The 2012 Magic in a historical context


It is time to finally put the 2012 season to rest. We have finished our season recap and the Finals are over. The 2013 season begins with Thursday’s Draft. Change has already come to the Magic with the firings of Otis Smith and Stan Van Gundy and the hiring of Rob Hennigan to take Smith’s place.

There are still plenty of loose ends to tie. The Dwightmare is hardly over and will not reach a resolution until likely this summer.

No placement of this past season can be written without mentioning the Dwightmare first. It was the all-encompassing story of the season — it got its own book, for crying out loud — and likely how we will remember the season 10 years from now and beyond.

There was basketball played, believe it or not. The team did make the Playoffs despite a host of injuries sapping an already stretched roster. And the team did stun the league with a win in the postseason opener (before depth finally got the better of it).

This was a season “lost in space” so to speak. The basketball seemed secondary and it took its toll on the team.

Trying to evaluate what happened in the season and placing it someplace in the pantheon of Magic basketball is extremely difficult. This was an imperfect team made worse by the off-court distractions and then the injuries at the end of the season. Despite the warm feelings they produced in their run at the end of the season, it was an extremely flawed team.

The season was more about what happened off the court and so it should be no surprise the play on the court suffered. The 2012 team may very well have been Orlando’s worst playoff team. This was a team that performed perhaps at expectations — Orlando finished with two more wins than expected, according to Basketball-Reference — which did not help things. Because the off-court distraction necessitated the team being good, it made the season bitterly disappointing. Especially when you remember the team was playing well, third in the East, until disaster struck.

This was a Magic team with a lot of potential that showed through at a lot of times.  But there were plenty of moments when the team showed how futile it could be.

A one-week stretch in January showed this team’s character in a lot of ways.
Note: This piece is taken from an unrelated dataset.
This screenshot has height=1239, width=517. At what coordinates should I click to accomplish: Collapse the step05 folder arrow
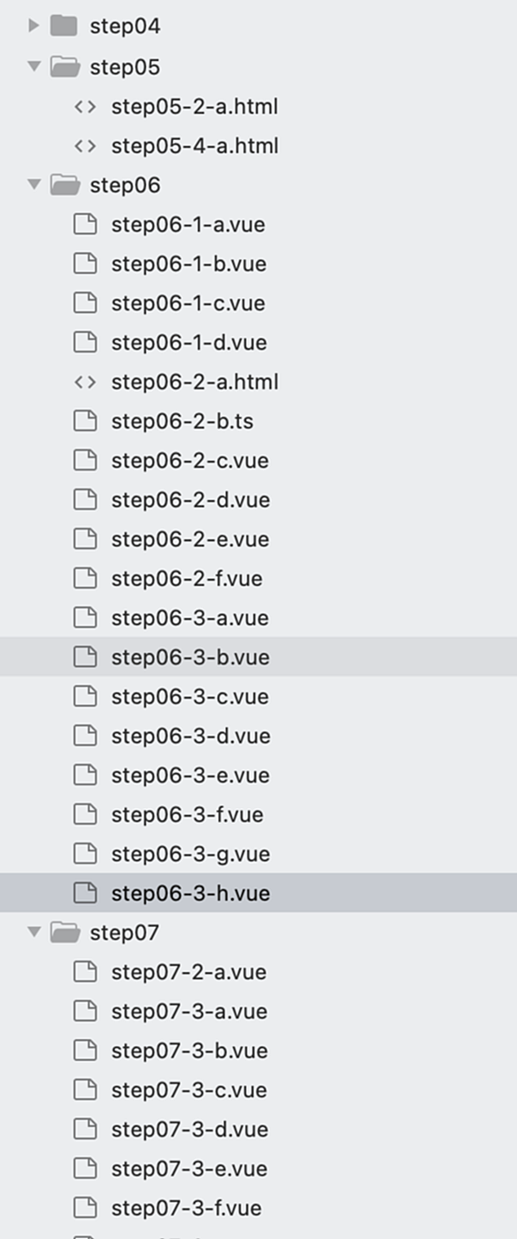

It started on a Monday in Boston when the team posted its lowest scoring total in franchise history, a level of infamy and frustration that had an already paniced fan base pretty frustrated. The following night, Orlando broke through and blew out Indiana on the road with Howard passing Nick Anderson for the team’s all-time points lead.

Then Thursday came. Orlando raced out to a 27-point lead against that very same Boston team, only to wilt into a shell and let the lead slip at home. It was an inexcusable loss — on national TV, no less — that was perhaps the realization that the Magic were not going anywhere and were simply drifting toward the end of the season.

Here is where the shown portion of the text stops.